Norman Podhoretz and the American Jewish Cause https://mosaicmagazine.com/picks/history-ideas/2019/10/norman-podhoretz-and-the-american-jewish-cause/

October 28, 2019 | Rick Richman
About the author: Rick Richman is the author of Racing Against History: The 1940 Campaign for a Jewish Army to Fight Hitler and And None Shall Make Them Afraid: Eight Stories of the Modern State of Israel, which was a finalist for the National Jewish Book Award in Biography.  

In two weeks, the Jewish Leadership Conference will award its Herzl Prize to the neoconservative thinker, literary critic, and longtime editor of Commentary. Reflecting on Norman Podhoretz’s legacy, Rick Richman compares his trajectory with that of the Supreme Court justice and American Zionist leader Louis Brandeis, and also that of the Hollywood screenwriter Ben Hecht, who advocated relentlessly for European Jewry during World War II and for the Jews of a nascent Israel thereafter:

[Podhoretz] grew up in a poor section of Brooklyn, in a family of immigrants.

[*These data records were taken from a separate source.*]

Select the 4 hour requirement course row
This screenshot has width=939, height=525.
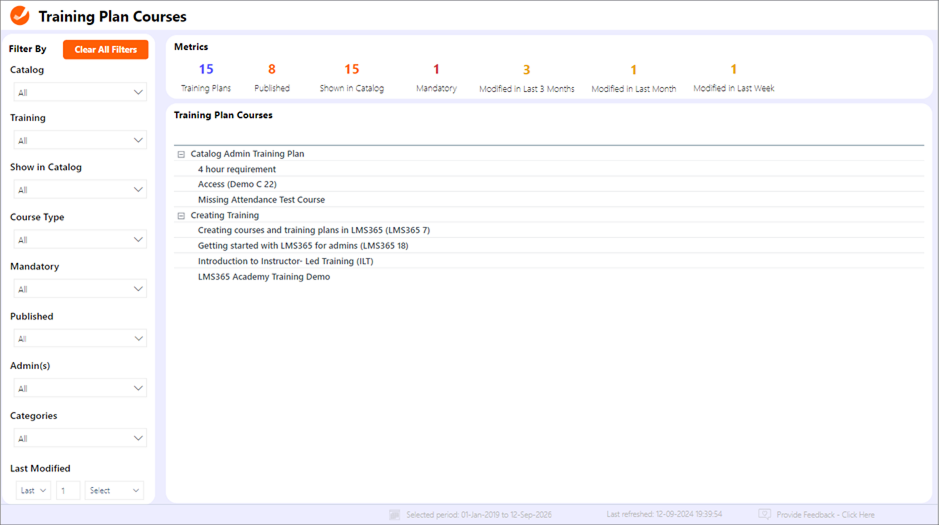237,170
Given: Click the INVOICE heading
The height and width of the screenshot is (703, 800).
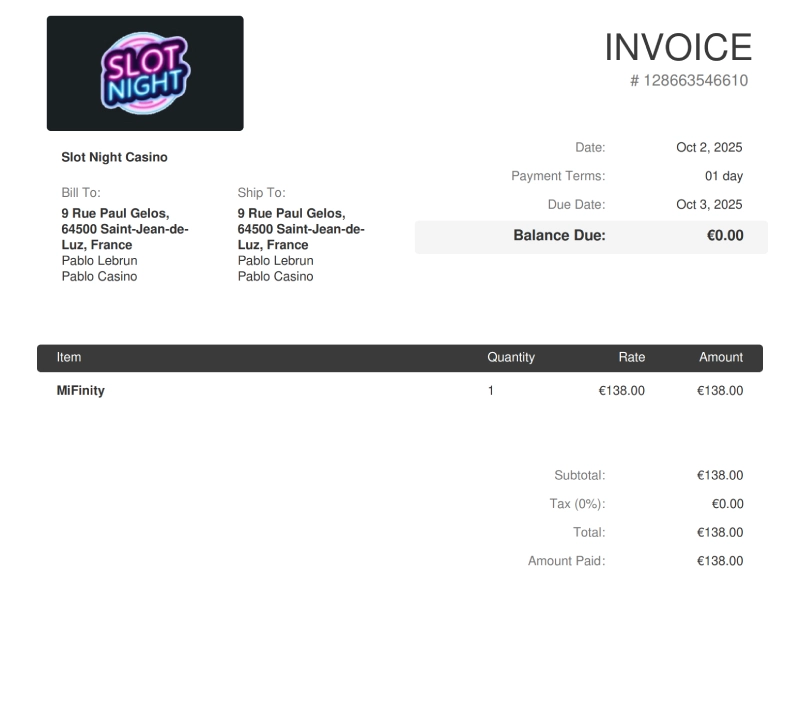Looking at the screenshot, I should [677, 47].
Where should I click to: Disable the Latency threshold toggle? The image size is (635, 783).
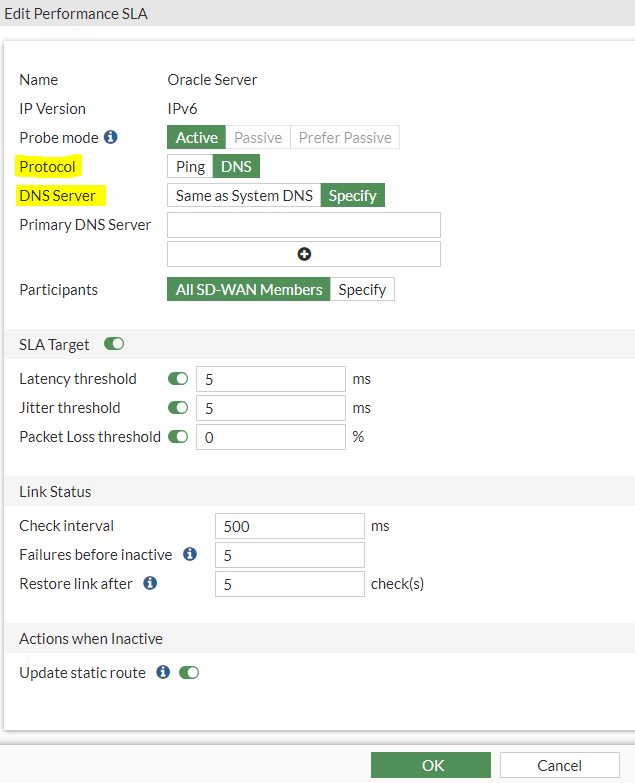178,379

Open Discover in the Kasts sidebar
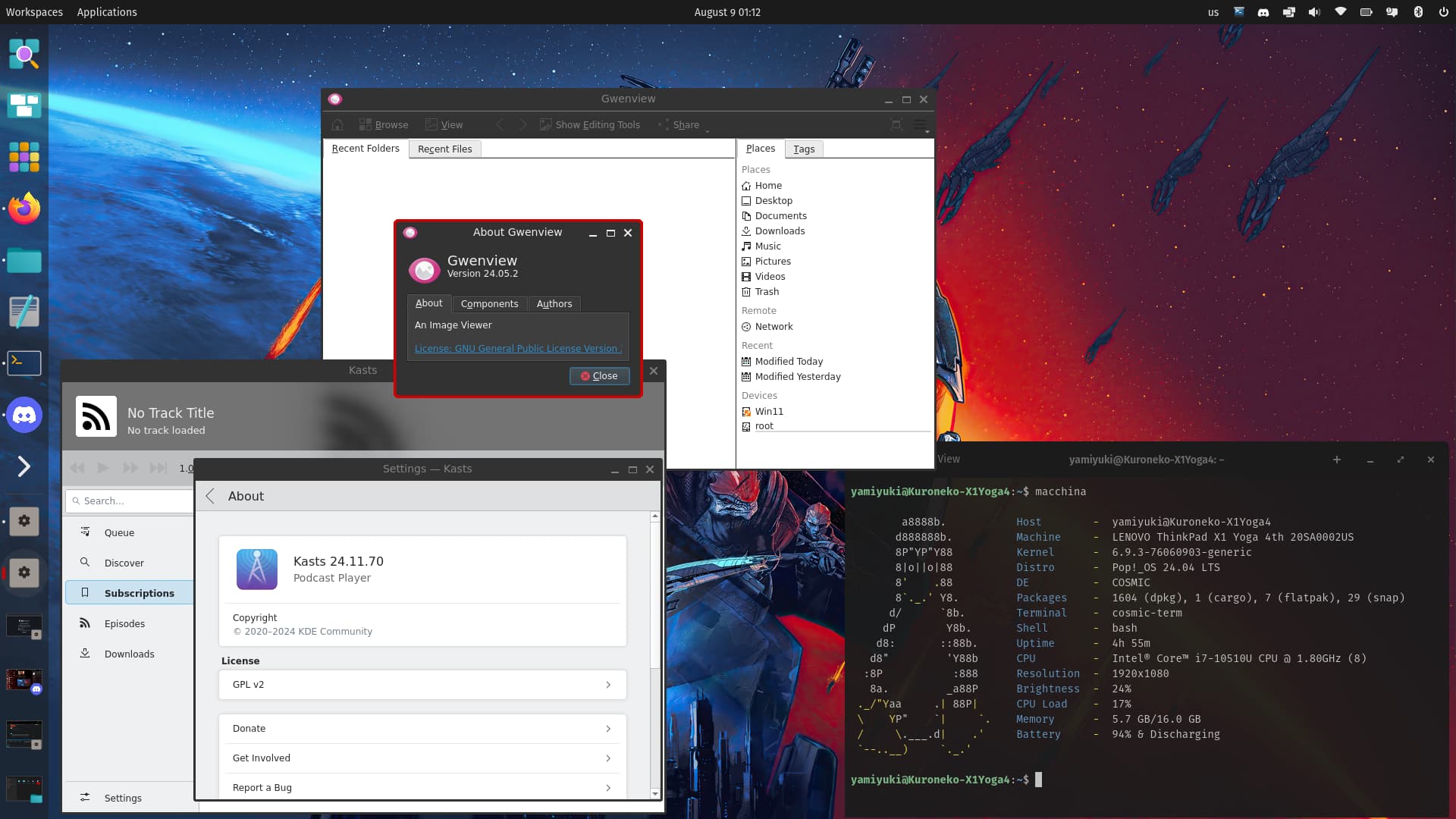[124, 563]
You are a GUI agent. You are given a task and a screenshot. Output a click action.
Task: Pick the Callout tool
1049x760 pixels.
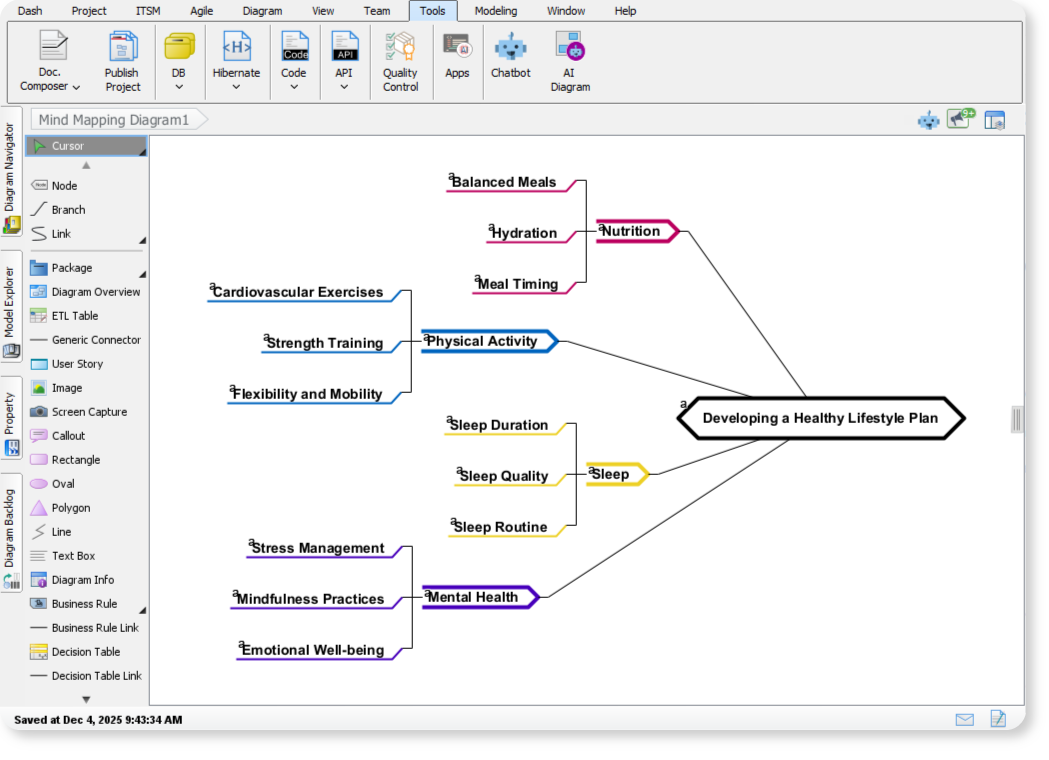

He was the son of a milkman, speaking Yiddish at home. . . . In his first years at Commentary, he focused on literature. He was responsible for publishing Philip Roth’s first short story in a national magazine, and wrote piercing reviews on Saul Bellow’s work. Soon, he was combining literary criticism with geopolitical insights, addressing the intellectual issues of the cold war.

He became increasingly troubled by the anti-Americanism infecting the left, and he eventually broke with it, becoming one of the founders of the neoconservative movement. It was not, to put it mildly, a popular thing to do. [Ultimately, he] turned Commentary from a left-wing critic of America into a defender of America and Israel, with exceptional analysis and argument, in essay after essay for 35 years.

After he retired in 1995 at age sixty-five, . . . he wrote five of his twelve books as well as many of his most powerful essays, [including] The Prophets: Who They Were and What They Are, which offered new interpretations of Isaiah, Jeremiah, Ezekiel and others, arguing that their messages were the imperatives of rejecting the idolatry of self-worship, which, in modern times, took the form of the disastrous belief that using ideology and coercion, humans could create a perfect society. That idolatry created a 20th century in which 100 million people were murdered by totalitarian states seeking the perfect race or class.

Podhoretz concluded that “Now, as [in ancient times], the battle will have to be fought first and foremost within ourselves and then in the world of ideas around us. . . . Because unless we all commit ourselves to the struggle for our own civilization, it will, like Jerusalem in the days of Jeremiah 2,500 years ago, wind up being sapped from within . . . and it will then become vulnerable to sacking from without.”